Project 2: Integration and Extramural Outreach
The specific objective of this project is to develop and extend the expertise on design and analyses to states and tribes, via a combination of distance learning, seminars, workshops, and demonstrations. Both the DAMARS and STARMAP programs have the same objectives and share funding and personnel. To minimize overlap, the STARMAP program has concentrated on developing learning materials, while DAMARS has concentrated on developing demonstration projects. Both programs have sought to develop collaborative research with EPA Laboratories and other EPA STAR projects. Noteworthy accomplishments include:
- DAMARS has established a firm working relationship with the GLEI project, and the EPA STAR program. In several visits to GLEI, DAMARS has identified areas where its skills could complement the GLEI project, and initiated joint research on: (1) species-area curves and wetland loss, (2) probability distribution of condition indicators, and (3) statistical basis of ecological indicators.
- We continued working with the San Francisco Estuary Regional Monitoring Program (RMP) for Trace Substances.

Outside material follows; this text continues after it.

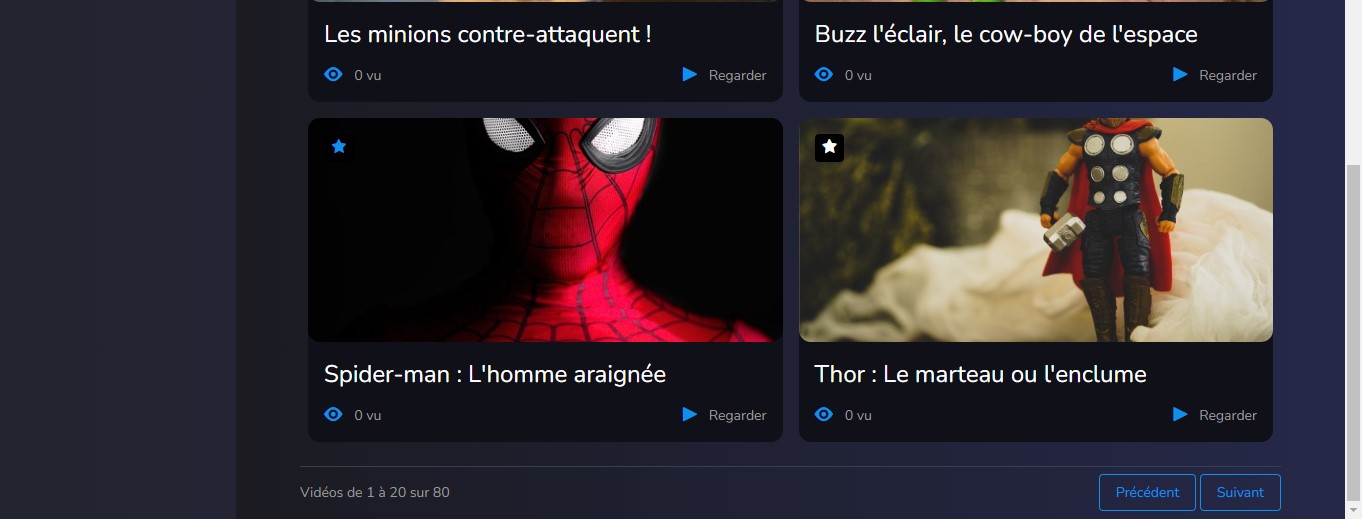Click eye views icon under Buzz l'éclair
Screen dimensions: 1362x519
point(824,74)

The Director participated in the redesign of the monitoring plan for the San Francisco Bay, as part of a design team consisting of representatives from the SFEI, EPA Region 9, DAMARS, the U.S. Geological Survey, and the San Francisco Bay Area Regional Water Resource Control Board. The design is an excellent example of using prior information to guide design. Separate designs were put in place for water column and sediment. The sediment design applies Rotating Panel Generalized Random Tessellation Stratified (GRTS) methodology. A draft report on redesign of the RMP is being circulated for internal review, and should be released early in 2004. Plans are to hold an analyses workshop later this fall/winter.
- The Director has continued working with the Core Development Team for the CRAM for wetland condition. The Core Development Team includes representatives from EPA Region 9, SFEI, the SCCWRP, the California Conservation Core, the California Coastal Commission, and UCLA . The CRAM is m odeled on the Ohio Rapid Assessment Method , and is being extended to cover wetland types in California (e.g., salt marshes, and wetlands with tidal influence). The Core Development Team is working on metric/indicator development, planning for the verification/validation study, and pilot assessment.

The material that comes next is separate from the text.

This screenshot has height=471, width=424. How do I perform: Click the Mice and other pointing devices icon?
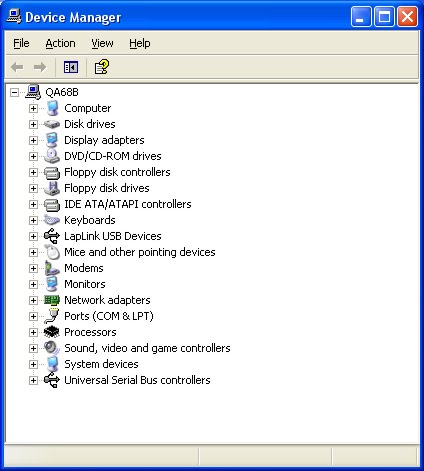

Both Projects 3 and 4 are using data from the ODFW program that is sampling coho salmon in Oregon coastal streams. Salmon viability is a high-visibility issue in the Pacific Northwest, with multiple states and federal agencies involved (OR, WA, CA, U.S. Department of Interior–Bureau of Land Management, Bonneville Power Administration, U.S. Forest Service, U.S. Fish and Wildlife Service, National Oceanic and Atmospheric Administration, and EPA). A rotating panel GRTS is the basic sampling design for the Oregon Plan for Salmon and Watersheds. The demonstration has been very productive, and has led to state-agency personnel from the ODFW, the Oregon Watershed Enhancement Board, and the Oregon Department of Environmental Quality becoming advocates of spatially balanced probability sampling. The demonstration also has resulted in ideal data sets for developing statistical methodology because of the availability of historical data from both probability and convenience samples, the population has a dynamic frame, there are substantial missing data (ignorable and nonignorable), ancillary data at various spatial scales are available, and the design is a rotating panel through time. Program Directors Don C. Stevens and N. Scott Urquhart have continued their frequent contact to coordinate the OSU and the Colorado State University (CSU) programs, and each has made external contacts on the part of both the DAMARS and STARMAP programs. Highlights include:
- Tribal needs assessment by Water Quality Technology continues; report was delivered and has been posted on the STARMAP Web Site.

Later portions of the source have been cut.